• _FRAGMENTO PARA LEER_:

Punch: el monito rescatado que fue criado como mascota y hoy tiene una segunda oportunidad
Punch fue criado como mascota y hoy recibe cuidados especiales tras ser rescatado. Su historia recuerda al famoso mono viral que abrazaba un peluche.
Punch fue criado como mascota y hoy recibe cuidados especiales tras ser rescatado. Su historia recuerda al famoso mono viral que abrazaba un peluche.
Punch es una cría de mono fraile de apenas 10 meses que fue rescatado tras haber sido criado como mascota dentro de una vivienda. Lo que para algunos pudo parecer un gesto “tierno” terminó convirtiéndose en un caso de intervención por parte de autoridades ambientales.
El pequeño primate, que aún es lactante y pesa cerca de 100 gramos, requiere supervisión permanente. A su edad, todavía debería estar bajo el cuidado directo de su madre en un entorno natural.
Un rescate que revela un problema mayor
Punch fue decomisado por el Servicio Nacional Forestal y de Fauna Silvestre (SERFOR) tras detectarse que estaba siendo mantenido como mascota.
Criar fauna silvestre en entornos domésticos no solo es ilegal en muchos casos, sino que puede generar consecuencias irreversibles para el animal. Los primates necesitan interacción con su especie, estímulos ambientales específicos y una dieta adaptada a su desarrollo.
Cuando son separados prematuramente de su madre, pueden sufrir estrés severo, alteraciones conductuales e incluso problemas inmunológicos.
¿Dónde se encuentra Punch ahora?
Actualmente, Punch recibe atención en el minizoológico del Club Metropolitano Huáscar, un espacio que brinda cuidado temporal a especies rescatadas.
Allí, especialistas han acondicionado su entorno con peluches y botellas con agua caliente para simular el calor corporal que recibiría de su madre. Este tipo de medidas busca reducir el impacto del cambio brusco de ambiente.
El recinto funciona como un espacio de transición mientras se evalúa cuál será su destino definitivo.
¿Es el mismo Punch que se volvió viral abrazando un peluche?
Semanas atrás, un mono llamado Punch se volvió viral en Japón tras difundirse imágenes donde aparecía aferrado a su peluche. Las fotografías provocaron millones de interacciones y lo convirtieron en tendencia global.

• _TAREA A REALIZAR_: Vuelve a escribir el texto sobre Punch, comenzando por "Un rescate que" y continuando hasta "a especies rescatadas.". Cambia "minizoológico" por "centro de rescate".

• _INFORMACIÓN PROPORCIONADA_:

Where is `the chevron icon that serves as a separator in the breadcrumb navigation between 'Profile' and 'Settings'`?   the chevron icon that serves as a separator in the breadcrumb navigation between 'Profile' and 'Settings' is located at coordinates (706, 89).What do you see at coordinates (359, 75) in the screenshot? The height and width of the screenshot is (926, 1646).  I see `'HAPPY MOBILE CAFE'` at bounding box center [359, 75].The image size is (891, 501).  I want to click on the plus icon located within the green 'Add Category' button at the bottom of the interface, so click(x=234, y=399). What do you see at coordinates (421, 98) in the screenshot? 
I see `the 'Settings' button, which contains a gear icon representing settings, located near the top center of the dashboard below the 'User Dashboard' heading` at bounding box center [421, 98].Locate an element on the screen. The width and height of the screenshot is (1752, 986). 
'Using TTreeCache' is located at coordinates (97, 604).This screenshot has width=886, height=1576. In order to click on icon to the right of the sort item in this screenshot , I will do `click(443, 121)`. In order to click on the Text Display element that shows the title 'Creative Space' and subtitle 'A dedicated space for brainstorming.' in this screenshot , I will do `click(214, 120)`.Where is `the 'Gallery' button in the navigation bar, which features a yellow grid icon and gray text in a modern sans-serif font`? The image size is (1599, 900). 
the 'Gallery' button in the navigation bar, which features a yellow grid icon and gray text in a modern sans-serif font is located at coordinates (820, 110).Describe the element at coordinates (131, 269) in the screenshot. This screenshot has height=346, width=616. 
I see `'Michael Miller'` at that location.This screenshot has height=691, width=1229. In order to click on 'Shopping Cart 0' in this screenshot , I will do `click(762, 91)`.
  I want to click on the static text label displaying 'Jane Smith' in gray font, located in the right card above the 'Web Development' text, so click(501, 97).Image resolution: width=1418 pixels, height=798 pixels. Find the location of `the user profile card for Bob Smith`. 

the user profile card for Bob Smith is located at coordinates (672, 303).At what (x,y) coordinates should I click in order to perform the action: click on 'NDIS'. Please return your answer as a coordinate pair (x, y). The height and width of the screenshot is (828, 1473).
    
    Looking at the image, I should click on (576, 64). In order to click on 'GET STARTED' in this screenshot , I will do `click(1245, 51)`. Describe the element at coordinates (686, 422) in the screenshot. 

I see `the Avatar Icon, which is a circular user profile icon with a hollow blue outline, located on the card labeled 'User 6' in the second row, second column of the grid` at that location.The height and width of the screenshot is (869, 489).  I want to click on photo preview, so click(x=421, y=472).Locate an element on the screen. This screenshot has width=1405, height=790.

• _RESULTADO DEL EJERCICIO_:
Un rescate que revela un problema mayor
Punch fue decomisado por el Servicio Nacional Forestal y de Fauna Silvestre (SERFOR) tras detectarse que estaba siendo mantenido como mascota.
Criar fauna silvestre en entornos domésticos no solo es ilegal en muchos casos, sino que puede generar consecuencias irreversibles para el animal. Los primates necesitan interacción con su especie, estímulos ambientales específicos y una dieta adaptada a su desarrollo.
Cuando son separados prematuramente de su madre, pueden sufrir estrés severo, alteraciones conductuales e incluso problemas inmunológicos.
¿Dónde se encuentra Punch ahora?
Actualmente, Punch recibe atención en el centro de rescate del Club Metropolitano Huáscar, un espacio que brinda cuidado temporal a especies rescatadas.